New Energy Systems Group manufactures and distributes lithium battery shells and related products through a subsidiary based in China. Plaintiffs alleged that New Energy’s financial reports filed with the Securities and Exchange Commission for 2008 and 2009 showed substantially more revenue and net income than New Energy’s comparable filings submitted to China’s State Administration for Industry and Commerce. In essence, plaintiffs alleged that New Energy kept “two sets of books.”
New Energy subsequently amended its Chinese filings to comport with the SEC filings in December 2011 and publicized the amendments on its website in March 2011. New Energy’s stock price did not react to the amendments.
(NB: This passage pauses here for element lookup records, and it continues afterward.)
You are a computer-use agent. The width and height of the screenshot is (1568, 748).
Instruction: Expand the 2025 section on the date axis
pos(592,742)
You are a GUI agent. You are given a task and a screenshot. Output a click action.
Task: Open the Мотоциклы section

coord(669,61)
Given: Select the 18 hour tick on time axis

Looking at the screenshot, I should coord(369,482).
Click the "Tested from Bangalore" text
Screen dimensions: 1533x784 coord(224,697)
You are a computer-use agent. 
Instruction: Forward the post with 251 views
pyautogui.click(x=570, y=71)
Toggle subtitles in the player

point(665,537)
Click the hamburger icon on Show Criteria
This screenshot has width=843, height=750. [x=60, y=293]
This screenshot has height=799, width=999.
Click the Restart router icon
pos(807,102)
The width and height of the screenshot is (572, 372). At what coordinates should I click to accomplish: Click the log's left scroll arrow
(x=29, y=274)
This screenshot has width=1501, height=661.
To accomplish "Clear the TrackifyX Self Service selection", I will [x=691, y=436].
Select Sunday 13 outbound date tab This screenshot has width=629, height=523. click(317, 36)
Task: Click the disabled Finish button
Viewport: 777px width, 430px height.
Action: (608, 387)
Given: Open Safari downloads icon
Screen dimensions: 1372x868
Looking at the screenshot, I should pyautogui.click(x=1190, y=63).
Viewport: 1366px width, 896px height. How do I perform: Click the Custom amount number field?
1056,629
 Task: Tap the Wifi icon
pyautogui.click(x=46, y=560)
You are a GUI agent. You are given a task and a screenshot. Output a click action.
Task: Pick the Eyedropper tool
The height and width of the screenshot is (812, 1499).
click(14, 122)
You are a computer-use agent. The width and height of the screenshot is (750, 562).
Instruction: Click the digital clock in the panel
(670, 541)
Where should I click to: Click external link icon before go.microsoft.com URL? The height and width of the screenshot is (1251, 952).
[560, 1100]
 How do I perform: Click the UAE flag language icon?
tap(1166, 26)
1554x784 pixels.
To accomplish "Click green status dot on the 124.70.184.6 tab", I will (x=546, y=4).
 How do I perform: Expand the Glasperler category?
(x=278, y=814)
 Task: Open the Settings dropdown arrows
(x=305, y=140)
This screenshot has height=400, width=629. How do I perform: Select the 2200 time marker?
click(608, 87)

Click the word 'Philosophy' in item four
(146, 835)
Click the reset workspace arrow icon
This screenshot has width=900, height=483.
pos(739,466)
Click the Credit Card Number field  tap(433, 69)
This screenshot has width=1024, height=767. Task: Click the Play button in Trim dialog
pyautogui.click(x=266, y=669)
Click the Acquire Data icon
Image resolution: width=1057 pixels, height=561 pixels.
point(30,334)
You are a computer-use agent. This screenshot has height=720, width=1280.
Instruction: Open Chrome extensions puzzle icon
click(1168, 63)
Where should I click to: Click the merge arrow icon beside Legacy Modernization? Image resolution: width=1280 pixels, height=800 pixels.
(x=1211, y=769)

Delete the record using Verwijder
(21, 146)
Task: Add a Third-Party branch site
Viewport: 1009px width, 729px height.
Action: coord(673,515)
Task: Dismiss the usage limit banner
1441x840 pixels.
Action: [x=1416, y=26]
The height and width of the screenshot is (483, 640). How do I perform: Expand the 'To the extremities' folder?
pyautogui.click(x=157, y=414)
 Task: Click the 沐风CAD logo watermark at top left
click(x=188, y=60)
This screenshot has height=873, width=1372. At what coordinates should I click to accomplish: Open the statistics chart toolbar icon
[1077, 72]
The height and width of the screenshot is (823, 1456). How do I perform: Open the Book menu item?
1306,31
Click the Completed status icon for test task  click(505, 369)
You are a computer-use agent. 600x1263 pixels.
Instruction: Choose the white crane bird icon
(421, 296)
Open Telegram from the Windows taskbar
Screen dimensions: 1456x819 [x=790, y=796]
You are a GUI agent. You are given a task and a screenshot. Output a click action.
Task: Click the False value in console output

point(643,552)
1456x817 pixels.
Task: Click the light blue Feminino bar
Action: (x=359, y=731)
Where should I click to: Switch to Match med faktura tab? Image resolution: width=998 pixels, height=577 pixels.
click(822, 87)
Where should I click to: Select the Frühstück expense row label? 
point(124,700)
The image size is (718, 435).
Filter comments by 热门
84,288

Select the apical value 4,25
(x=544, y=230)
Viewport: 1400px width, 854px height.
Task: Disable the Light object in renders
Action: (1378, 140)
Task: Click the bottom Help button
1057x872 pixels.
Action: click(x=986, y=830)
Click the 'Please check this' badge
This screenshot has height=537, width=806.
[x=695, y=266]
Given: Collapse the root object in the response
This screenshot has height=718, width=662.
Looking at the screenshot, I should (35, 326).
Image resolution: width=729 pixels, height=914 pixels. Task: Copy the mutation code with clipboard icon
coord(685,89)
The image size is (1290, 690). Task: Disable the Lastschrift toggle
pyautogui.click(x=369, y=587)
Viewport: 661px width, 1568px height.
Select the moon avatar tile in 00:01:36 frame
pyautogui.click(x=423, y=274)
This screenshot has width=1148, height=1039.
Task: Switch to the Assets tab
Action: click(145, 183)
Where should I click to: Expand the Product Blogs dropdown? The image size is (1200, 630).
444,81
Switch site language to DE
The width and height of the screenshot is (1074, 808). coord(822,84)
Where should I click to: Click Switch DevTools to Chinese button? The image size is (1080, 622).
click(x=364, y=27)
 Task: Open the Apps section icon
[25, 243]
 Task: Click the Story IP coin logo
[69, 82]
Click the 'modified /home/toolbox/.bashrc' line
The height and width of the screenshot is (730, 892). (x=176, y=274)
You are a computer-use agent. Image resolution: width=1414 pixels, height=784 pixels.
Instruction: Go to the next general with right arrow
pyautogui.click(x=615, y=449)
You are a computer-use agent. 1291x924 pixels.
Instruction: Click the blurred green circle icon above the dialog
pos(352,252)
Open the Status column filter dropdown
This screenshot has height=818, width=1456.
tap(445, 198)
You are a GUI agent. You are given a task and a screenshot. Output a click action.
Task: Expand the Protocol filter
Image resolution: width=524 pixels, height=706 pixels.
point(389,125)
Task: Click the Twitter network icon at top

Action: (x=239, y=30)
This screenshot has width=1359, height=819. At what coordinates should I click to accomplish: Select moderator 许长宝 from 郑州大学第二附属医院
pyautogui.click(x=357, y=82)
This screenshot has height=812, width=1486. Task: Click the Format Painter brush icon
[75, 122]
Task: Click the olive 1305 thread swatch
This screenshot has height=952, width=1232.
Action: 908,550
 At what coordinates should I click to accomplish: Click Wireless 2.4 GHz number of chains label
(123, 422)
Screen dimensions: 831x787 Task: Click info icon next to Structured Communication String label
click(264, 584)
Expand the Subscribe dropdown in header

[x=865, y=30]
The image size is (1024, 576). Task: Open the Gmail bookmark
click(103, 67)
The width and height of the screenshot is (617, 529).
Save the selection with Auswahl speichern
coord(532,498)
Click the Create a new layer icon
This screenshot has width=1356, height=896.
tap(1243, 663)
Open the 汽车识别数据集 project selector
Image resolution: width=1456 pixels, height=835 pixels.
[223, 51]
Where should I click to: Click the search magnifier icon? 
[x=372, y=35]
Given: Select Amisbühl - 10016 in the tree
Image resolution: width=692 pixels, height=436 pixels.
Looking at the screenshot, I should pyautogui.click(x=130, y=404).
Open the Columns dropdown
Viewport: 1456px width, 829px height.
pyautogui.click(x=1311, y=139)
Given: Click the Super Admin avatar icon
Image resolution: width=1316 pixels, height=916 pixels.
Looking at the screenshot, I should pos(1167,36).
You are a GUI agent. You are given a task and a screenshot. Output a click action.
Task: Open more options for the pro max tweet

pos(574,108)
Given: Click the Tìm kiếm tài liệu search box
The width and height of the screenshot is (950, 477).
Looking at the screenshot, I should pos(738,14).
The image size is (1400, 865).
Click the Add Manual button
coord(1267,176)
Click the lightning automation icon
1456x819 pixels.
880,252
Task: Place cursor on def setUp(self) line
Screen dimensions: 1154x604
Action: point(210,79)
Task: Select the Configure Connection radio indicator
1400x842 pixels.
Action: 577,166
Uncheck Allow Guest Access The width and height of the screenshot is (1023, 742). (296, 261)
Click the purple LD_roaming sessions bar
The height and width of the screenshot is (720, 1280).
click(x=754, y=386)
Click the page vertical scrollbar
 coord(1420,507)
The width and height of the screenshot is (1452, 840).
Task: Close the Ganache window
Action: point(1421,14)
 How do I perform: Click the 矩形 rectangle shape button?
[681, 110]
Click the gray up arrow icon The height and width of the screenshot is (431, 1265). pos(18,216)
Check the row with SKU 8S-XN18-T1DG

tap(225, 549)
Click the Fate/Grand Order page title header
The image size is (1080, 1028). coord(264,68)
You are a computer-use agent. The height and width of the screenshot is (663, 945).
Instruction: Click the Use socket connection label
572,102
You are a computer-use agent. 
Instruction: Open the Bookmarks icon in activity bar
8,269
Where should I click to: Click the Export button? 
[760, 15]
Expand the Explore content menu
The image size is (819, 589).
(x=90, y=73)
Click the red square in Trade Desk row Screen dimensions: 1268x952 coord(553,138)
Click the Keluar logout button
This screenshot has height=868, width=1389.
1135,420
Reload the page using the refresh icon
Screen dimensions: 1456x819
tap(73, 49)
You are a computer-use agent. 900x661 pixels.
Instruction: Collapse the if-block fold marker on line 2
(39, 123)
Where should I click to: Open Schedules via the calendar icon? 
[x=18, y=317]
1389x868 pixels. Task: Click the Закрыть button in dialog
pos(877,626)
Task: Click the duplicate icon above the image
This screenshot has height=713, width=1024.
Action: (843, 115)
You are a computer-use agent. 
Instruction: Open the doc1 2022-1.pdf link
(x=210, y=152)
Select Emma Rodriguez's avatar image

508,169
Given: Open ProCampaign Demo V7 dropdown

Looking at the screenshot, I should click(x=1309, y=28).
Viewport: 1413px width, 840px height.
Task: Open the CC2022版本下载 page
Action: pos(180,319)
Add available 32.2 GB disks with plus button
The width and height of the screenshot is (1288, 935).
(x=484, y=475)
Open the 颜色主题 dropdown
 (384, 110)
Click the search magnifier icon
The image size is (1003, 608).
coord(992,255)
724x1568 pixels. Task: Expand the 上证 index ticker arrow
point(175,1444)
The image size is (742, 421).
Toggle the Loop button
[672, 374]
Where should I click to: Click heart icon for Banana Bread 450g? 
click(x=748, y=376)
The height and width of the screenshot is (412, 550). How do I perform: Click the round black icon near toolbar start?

Nearly eight months later, New Energy issued a press release announcing a 42 percent decline in year-over-year revenues. Following this announcement, New Energy’s stock price fell by nearly 50 percent. Plaintiffs then filed a putative class action under Section 10(b) of the Securities Exchange Act of 1934. Defendants moved to dismiss, arguing that the plaintiffs failed to adequately plead loss causation.
The District Court found that the complaint failed to allege that plaintiffs suffered losses either when New Energy amended its Chinese filings or when it publicized information about those amendments. Instead, plaintiffs tied the losses to the press release issued eight months later on a theory that New Energy never had revenue or income previously reported, and it merely “ratcheted down” its revenue in an effort to conceal fraud. The District Court found plaintiffs’ theory unavailing, because elements of the alleged fraud would have been exposed to the market through the amendments to the Chinese filings, and the complaint alleged no market reaction whatsoever to the amendments. Consequentially, the District Court dismissed the complaint.
In re. New Energy Sys. Sec. Litig., No. 12-c-01041 (S.D.N.Y. Sept. 30, 2014).